When the partitions commit the changes to the relevant portions of state, the transaction is immediately final. Locks are removed from the keys involved in the transaction, freeing them up to be used in another transaction. Duration depends on the complexity of the transaction, but for many types of transactions including simple asset transfers, this whole process usually occurs well within two seconds.
The Radius Difference
Certain key features of the Radius design differentiate it from conventional blockchains and enable throughput of over 2 million transactions per second at extremely low costs of 1/100,000 of a cent.
First, our platform does not materialize a global order for every transaction in the network. Unlike a conventional blockchain where every transaction proceeds through a non-parallelizable consensus mechanism, Radius maintains a fleet of agents operating simultaneously which each handle separate transactions. As long as transactions do not require conflicting locks for the same key, they can be executed in parallel by different agents.

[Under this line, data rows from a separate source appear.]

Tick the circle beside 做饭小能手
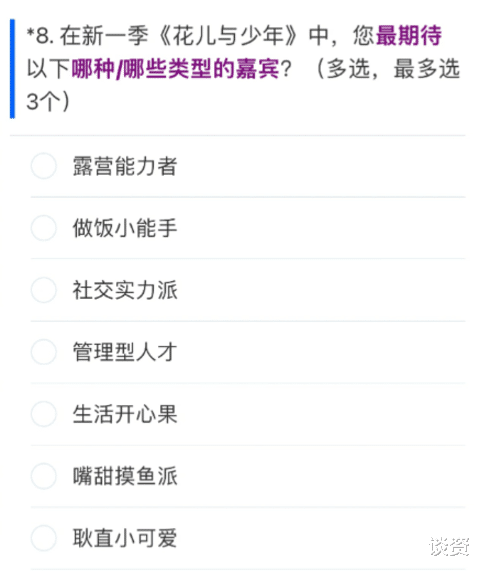Image resolution: width=480 pixels, height=571 pixels. coord(44,228)
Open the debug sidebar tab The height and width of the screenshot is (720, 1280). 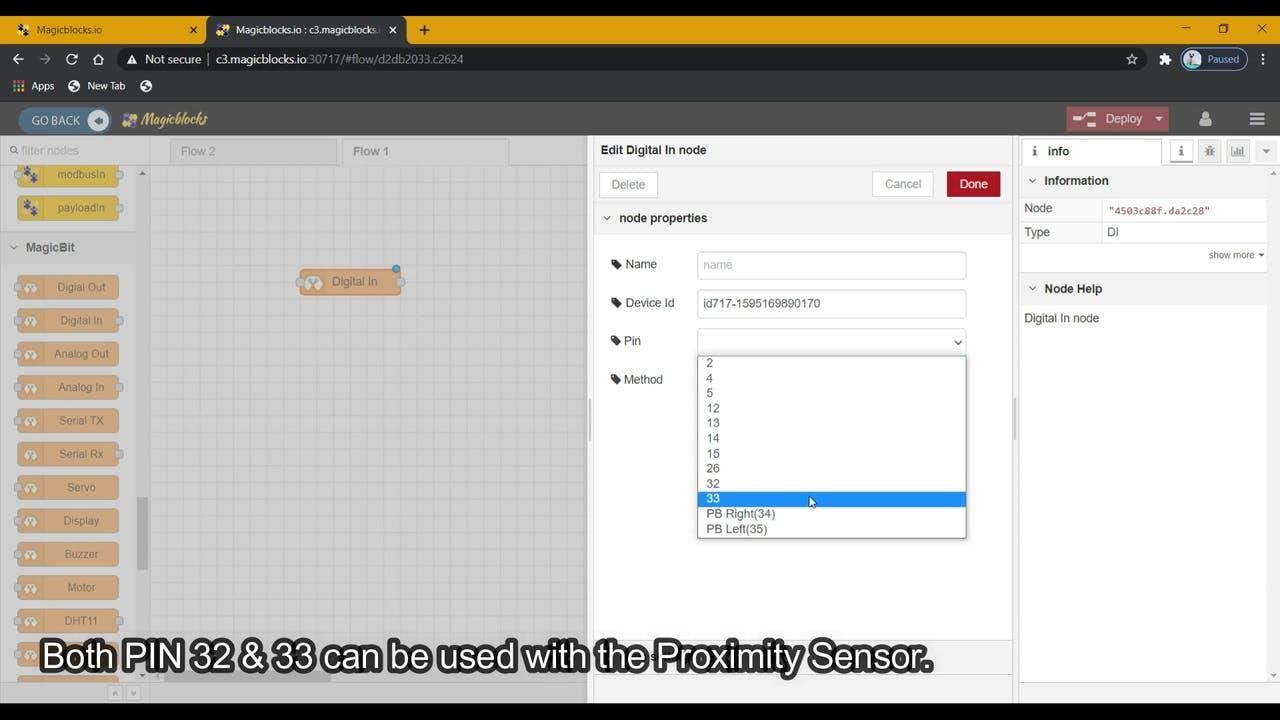click(x=1209, y=151)
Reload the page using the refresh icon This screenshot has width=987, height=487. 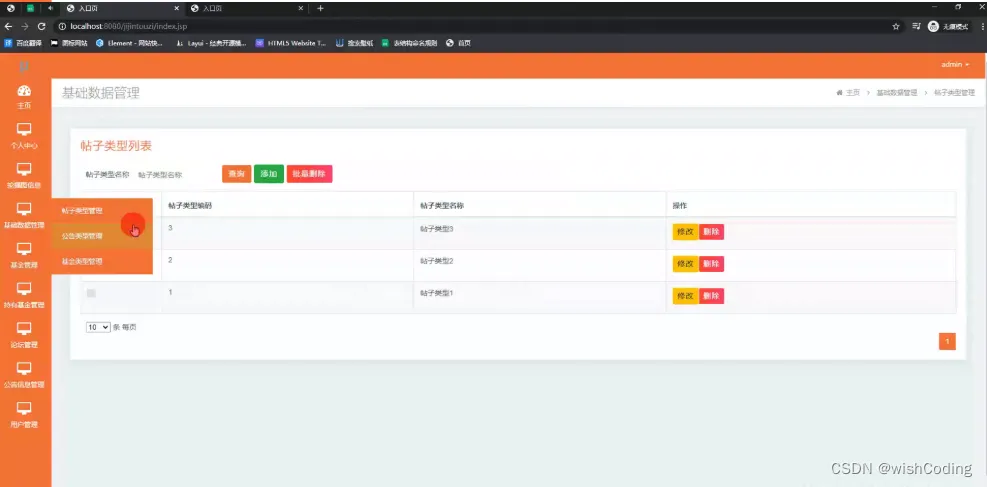[42, 26]
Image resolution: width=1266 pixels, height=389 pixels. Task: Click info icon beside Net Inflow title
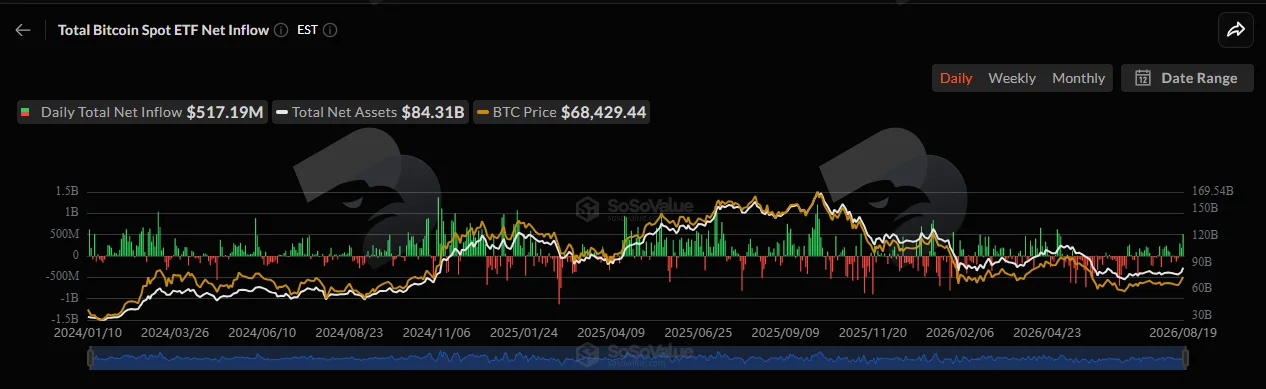[281, 30]
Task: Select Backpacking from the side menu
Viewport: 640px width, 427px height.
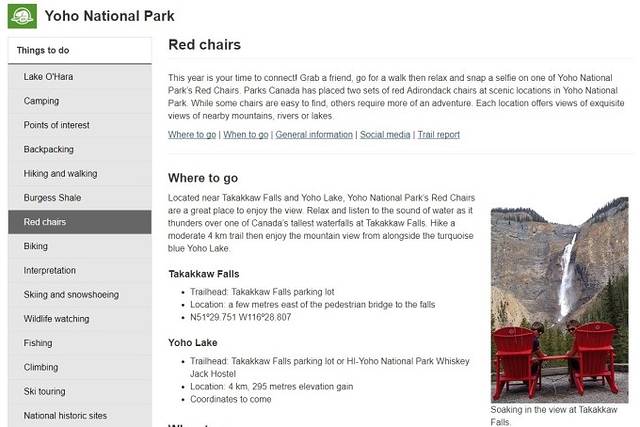Action: point(48,149)
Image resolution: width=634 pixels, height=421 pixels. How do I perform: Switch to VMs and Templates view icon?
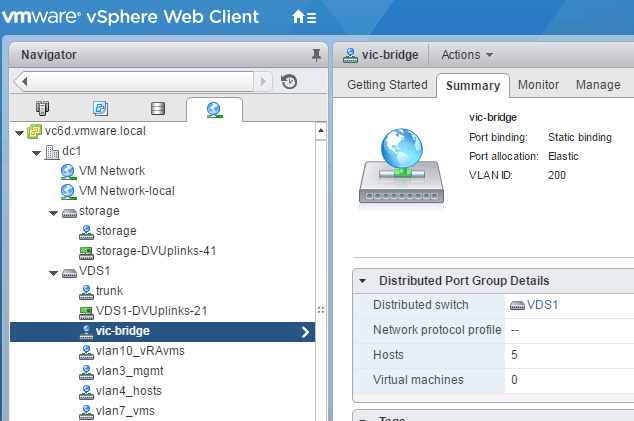coord(100,109)
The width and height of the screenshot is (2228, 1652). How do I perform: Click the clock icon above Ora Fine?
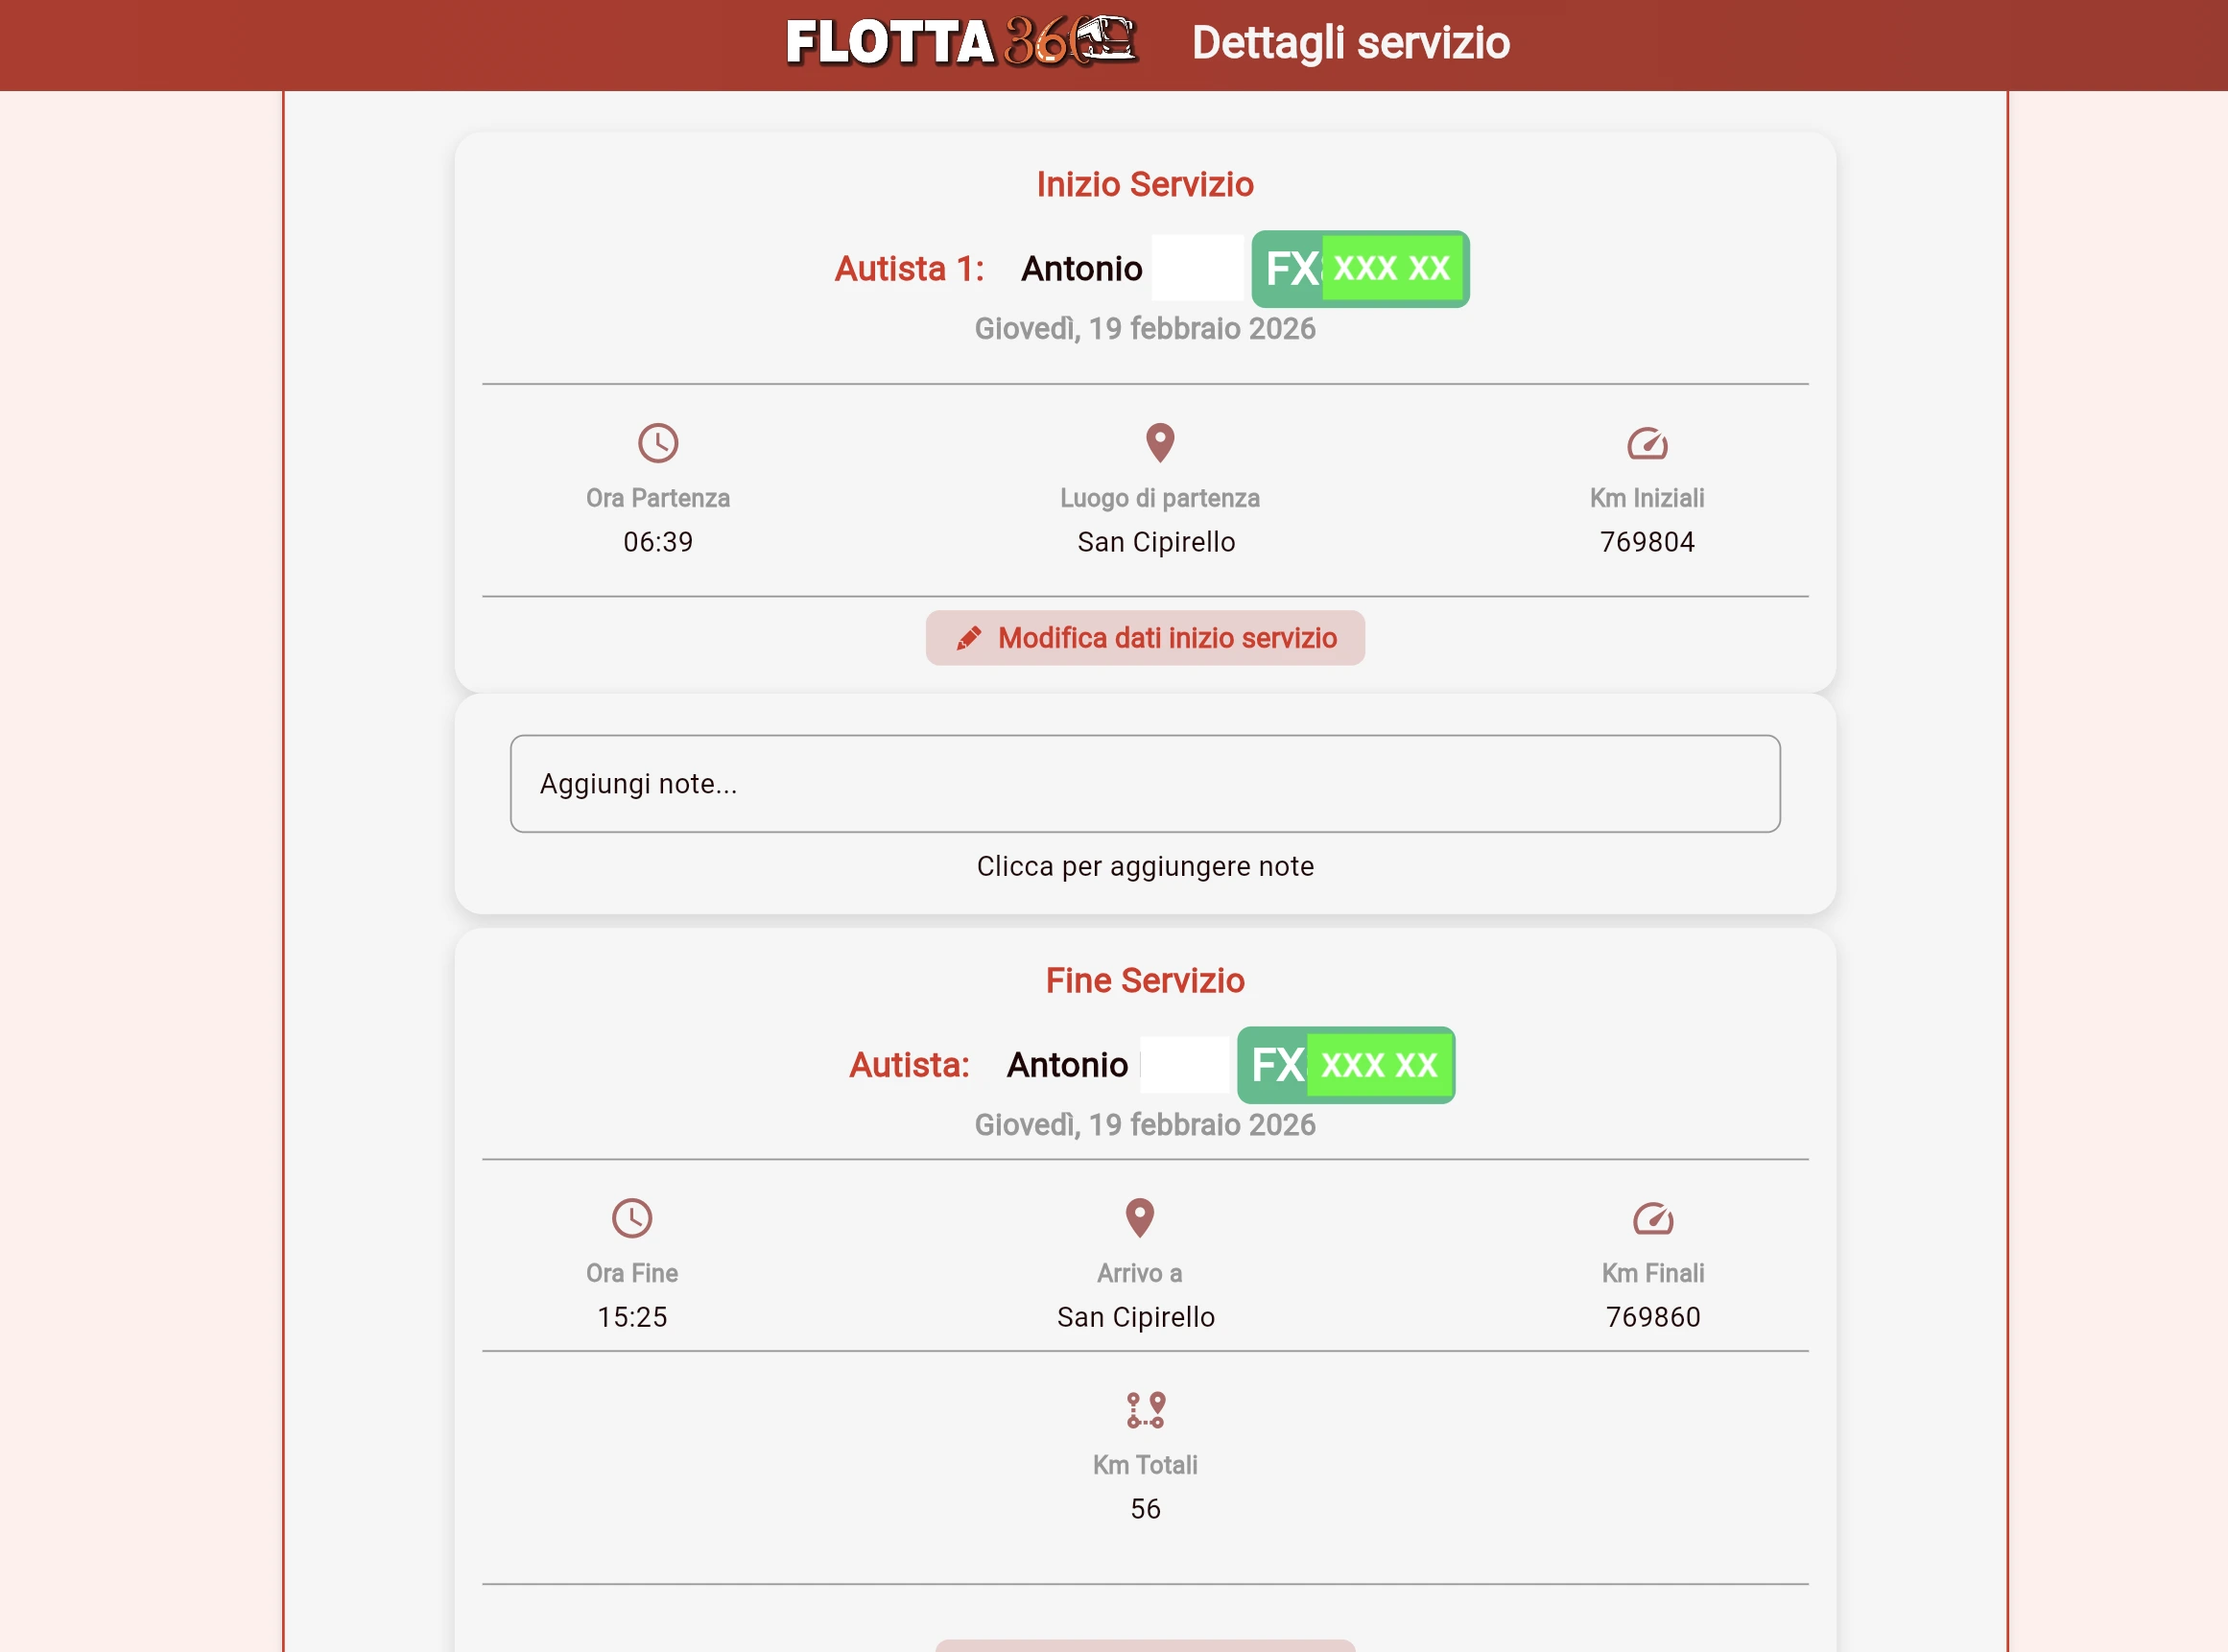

Second, as opposed to conventional blockchains which update state at certain discrete intervals (that is, when each new block is added to the chain), the Radius locking mechanism allows agents to immediately access and lock data required to complete the transaction as long as there is no conflicting transaction in-process. This means that agents have a real-time view of the liveness of the platform’s data and can immediately begin processing a transaction without waiting for a particular blocktime. Selectively locking only the data relevant to the transaction also supports Radius’ parallel execution.
Crucially, these design choices give Radius its massive scalability at extremely low-cost.
Since transactions are processed in parallel, bringing additional agents and data partitions online gives the platform greater throughput for non-conflicting transactions. In benchmarking, Radius has demonstrated throughput of 2.8 million payment transactions per second in a geographically distributed system configuration which scales linearly with additional hardware. To-date, Radius has not identified an architectural bottleneck which would prevent the platform from even further scaling.
In addition, Radius’ parallel execution results in extremely low cost. Unlike conventional blockchains where full nodes store a full copy of the chain’s state and execute every transaction, Radius state is spread across multiple data partitions geographically distributed via Raft consensus, and execution is spread across a fleet of agents. This division of labor reduces redundancy, making transaction execution and data storage much cheaper. In testing, the Radius platform can process simple payment transactions for $0.0000001, or 1/100,000 of a cent.
Rethinking the Chain of Blocks
Conventional designs assume the need for a chain of blocks that organize all transactions into a single global order. However, when this assumption is removed, new low-cost, massively scalable system designs inspired by traditional distributed computing become possible.
At Radius, we are rethinking conventional blockchains to create the next generation of scalable, efficient and reliable onchain infrastructure.